And then it’s his turn to go out in front. He tries the groove behind me but makes no progress, swings out on to the wall. It’s steep and flaky, with tiny spikes for finger- and toe-holds. Another few feet, he pauses, goes back a bit; most unlike Martin, but he’s still recovering from glandular fever. I’m bored, the rope begins to cut into my back and I think of pints of cool beer, the reward for victory.
Martin seems to be struggling; a tension is transmitted down the rope. He’s standing in a sling balanced over a small flake; the flake breaks off, Martin slips, seizes a hold and somehow manages to remain hanging on to the rock; another struggle and he’s up. I quickly bring up Mike Thompson to join me, and then, in turn, we climb to the top of the crag.

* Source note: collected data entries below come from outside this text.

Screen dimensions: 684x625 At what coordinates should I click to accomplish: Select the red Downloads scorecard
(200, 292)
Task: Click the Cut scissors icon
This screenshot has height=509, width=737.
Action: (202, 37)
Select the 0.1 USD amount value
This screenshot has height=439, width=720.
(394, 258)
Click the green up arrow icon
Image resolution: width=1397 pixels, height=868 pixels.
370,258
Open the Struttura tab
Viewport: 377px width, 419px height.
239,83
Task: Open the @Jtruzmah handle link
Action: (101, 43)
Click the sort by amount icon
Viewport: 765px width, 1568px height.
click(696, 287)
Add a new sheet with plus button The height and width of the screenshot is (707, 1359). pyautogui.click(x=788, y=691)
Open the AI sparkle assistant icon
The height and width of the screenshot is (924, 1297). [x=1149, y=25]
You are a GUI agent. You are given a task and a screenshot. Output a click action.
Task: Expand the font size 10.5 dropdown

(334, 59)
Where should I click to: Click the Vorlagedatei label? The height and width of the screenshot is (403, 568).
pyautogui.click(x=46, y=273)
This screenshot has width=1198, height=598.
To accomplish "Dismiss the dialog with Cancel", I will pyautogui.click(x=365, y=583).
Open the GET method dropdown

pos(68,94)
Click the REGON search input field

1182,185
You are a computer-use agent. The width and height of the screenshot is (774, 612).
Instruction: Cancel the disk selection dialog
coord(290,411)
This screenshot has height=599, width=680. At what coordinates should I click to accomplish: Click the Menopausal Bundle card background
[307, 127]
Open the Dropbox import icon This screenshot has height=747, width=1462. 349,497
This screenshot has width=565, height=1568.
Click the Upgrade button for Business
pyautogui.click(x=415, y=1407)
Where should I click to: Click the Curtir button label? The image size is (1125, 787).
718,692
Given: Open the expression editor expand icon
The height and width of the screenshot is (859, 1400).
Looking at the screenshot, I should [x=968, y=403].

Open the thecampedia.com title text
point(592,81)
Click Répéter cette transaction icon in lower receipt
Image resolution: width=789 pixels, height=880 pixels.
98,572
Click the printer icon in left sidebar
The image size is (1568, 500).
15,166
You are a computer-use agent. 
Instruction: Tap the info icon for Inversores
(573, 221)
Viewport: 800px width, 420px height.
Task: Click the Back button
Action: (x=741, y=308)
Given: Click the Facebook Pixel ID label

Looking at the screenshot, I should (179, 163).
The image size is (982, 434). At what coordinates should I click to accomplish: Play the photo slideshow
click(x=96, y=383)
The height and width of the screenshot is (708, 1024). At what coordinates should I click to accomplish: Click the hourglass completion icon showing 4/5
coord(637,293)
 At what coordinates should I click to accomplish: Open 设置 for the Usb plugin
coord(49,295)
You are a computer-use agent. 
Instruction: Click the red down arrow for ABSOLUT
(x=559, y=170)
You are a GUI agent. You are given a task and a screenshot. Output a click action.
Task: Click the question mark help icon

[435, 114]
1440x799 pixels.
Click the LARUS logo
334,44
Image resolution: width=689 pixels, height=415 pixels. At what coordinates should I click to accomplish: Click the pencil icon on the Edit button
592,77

Pints of beer, jubilation at snatching a fine new route and talk of other possible lines. Mike is the great strategist. We’ve been climbing together for nearly twenty years, and on hard ground I have done most of the leading, but almost all the new routes we have done together have been Mike’s discoveries. In the same way that he quietly seeks out interesting old houses, he searches for new lines on the crags. That day he had seen another possible route, straight up the centre of the crag. We returned, just the two of us, a couple of days later, to complete a route which was slightly easier than the Medlar, but longer and with a more satisfying line, straight up the centre of the crag to the barrier of overhangs that guard the top.
And so September slipped into October, a gently vanishing Indian summer that blended imperceptibly with the chill clouds of late autumn, and the start of a new lecture season – our sole source of income, £20 a time at luncheon clubs, lecture societies or mountaineering clubs. I hated the nomadic existence – the series of one-night stands, the driving, the filling in of time before another lecture, and, above all, the worry that I was getting nowhere. The carefree joy of a summer’s climbs vanished in the reality of making a day-to-day living.